When you’re dealing in the transfer market, you are always looking for the best possible offer. Regardless if you’re intention is to buy or to sell, you want to make sure you’re getting the best deal possible. At this point, you really ought to take the reputation of the various leagues into consideration. Why, you ask?
That’s a fairly decent transfer window, isn’t it? All these players were bought cheap and sold for far more than their actual worth at the time. So besides shrewd negotiating, what’s the secret ingredient here? Why does the market work the way it does? The answer to that question is fairly simple; league reputation…
I intend to show you how you can use it to your adventure when you are navigating the transfer market. It can help you get players cheap and sell them far more expensively than you had ever imagined. All you have to do is factor league reputation into the equation.
So how the hell does this work?
In order to show you what I mean, I have to give you an example of how league reputation influences transfers. Our case study here is Regivan, a Brazilian-Japanese defensive midfielder. He was brought in from Brazilian Serie B club Figueirense for €600k, which is a decent sum for any J-League side. Since the J-League’s reputation is more or less on par with the Brazilian Serie B, this did little for his market value. Various loan spells and subsequent performances for Kawasaki Frontale saw his market value increase to about €1.8 million. When I decided to cash in on Regivan, I managed to get €3.3 million for him.
That’s a 100% markup on his actual market value. Stuttgart had no issue paying that much for a player from the J-League, because they know his value will be reassessed as soon as the deal is completed. Stuttgart is active in the Bundesliga, which has a high reputation. This high reputation will cause the value of players active in such a league to spike, which is what happened.

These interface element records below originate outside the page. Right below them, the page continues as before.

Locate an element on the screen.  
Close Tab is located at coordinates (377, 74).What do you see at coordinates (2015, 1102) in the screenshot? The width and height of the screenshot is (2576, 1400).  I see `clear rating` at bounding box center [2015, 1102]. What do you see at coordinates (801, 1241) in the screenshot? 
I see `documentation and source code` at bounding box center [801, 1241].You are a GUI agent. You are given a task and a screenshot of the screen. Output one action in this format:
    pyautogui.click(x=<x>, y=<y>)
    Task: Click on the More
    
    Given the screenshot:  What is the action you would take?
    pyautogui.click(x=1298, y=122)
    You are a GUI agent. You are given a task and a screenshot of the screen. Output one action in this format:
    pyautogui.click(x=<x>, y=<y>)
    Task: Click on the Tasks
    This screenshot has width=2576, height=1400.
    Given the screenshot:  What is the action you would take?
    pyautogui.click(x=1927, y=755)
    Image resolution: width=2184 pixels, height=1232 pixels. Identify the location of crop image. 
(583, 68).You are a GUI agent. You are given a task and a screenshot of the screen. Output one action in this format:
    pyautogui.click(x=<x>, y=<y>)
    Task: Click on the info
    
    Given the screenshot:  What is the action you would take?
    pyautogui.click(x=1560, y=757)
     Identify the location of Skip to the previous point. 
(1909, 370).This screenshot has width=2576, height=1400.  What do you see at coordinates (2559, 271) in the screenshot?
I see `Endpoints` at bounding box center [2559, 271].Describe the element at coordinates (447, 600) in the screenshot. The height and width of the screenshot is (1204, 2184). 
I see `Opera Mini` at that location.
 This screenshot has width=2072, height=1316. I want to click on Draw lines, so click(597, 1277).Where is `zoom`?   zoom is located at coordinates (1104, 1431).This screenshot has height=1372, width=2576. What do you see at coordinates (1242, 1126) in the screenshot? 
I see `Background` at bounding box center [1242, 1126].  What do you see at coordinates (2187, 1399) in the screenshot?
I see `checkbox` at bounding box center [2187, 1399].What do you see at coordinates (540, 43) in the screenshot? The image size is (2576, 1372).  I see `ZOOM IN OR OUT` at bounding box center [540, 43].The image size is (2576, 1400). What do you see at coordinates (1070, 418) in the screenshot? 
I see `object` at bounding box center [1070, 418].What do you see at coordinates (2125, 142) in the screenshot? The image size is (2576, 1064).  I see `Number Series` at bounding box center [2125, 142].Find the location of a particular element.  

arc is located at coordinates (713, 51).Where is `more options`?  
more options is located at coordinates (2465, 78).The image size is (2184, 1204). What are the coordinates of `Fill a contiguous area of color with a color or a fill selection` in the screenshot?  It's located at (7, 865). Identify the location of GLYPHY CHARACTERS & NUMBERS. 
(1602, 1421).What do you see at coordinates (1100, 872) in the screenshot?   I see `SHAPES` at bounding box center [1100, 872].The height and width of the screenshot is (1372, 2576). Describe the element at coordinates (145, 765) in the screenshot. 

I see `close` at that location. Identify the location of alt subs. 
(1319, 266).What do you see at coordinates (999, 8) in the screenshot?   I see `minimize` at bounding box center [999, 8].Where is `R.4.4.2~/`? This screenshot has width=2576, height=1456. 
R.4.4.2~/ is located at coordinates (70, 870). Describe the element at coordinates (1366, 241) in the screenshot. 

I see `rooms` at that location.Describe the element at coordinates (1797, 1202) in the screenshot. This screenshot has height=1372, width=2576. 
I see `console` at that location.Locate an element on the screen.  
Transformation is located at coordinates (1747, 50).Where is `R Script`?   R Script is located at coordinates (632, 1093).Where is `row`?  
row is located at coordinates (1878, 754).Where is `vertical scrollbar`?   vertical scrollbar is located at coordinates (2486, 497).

The day after the transfer took place, Regivan’s transfer value had increased nearly tenfold from €1.8 million to €13.5 million. The AI appears to have no trouble predicting such shifts and spikes in value and therefore has no problem with seemingly overpaying for a player. The league reputation caused a spike and since the AI anticipates them, it takes this future spike into consideration when negotiating a deal buying players.
Since the AI pulls the same stunt when it’s selling players, you have to be careful when you’re scouting. Players on the transfer list or with expiring contracts are ideal targets for transfers if you’re looking to make a quick buck. Investing in youth players can be a costly affair, as their value can unrealistically skyrocket at times.
Just to summarise my approach in such matters…
Especially when you are active in smaller leagues, the market value of your player as determined by FM is kept low by the relatively low reputation of the league you are active in. In reality, similar players playing in the Serie A, La Liga, Premier League or Bundesliga are worth four to five times this value and if you try to sell one, you tend to pay even more for similar players, especially when they are not transfer listed. Whilst that means we can comfortably ask for more cash, it doesn’t mean we just blurt out random numbers, because even the spending power of clubs like PSG or Chelsea has its limits.
You have to do some research before you determine an actual asking price. I generally do this by creating a scouting filter based on the player I am selling and seeing how other players with similar skill-sets compare to my lad. Allow me to show you.
When we create a scouting filter based on Regivan, we can see the values for similar players. As I said before, asking for more is not a bad idea since players with similar qualities are worth a whole lot more. Most of the players on this filter are of a similar age, similar position and when you look at the ones not yet active for an absolute top club in a top league, you can see that I actually made a pretty shit deal. Asking for around €12 million wouldn’t have been unreasonable. This means that just doubling or tripling your asking price still constitutes a fairly good deal for interested clubs, especially since Regivan’s wage at the time (and current one for that matter) was a lot lower than that of his top league counterparts.
If you are looking to sell your players, especially to foreign clubs, the league standard of the potential buyers is a crucial factor in determining a realistic asking price. It’s also a factor many people tend to ignore. If you are wondering why some managers always seem to be able to negotiate good deals for their players, this specific factor might be one of the reasons.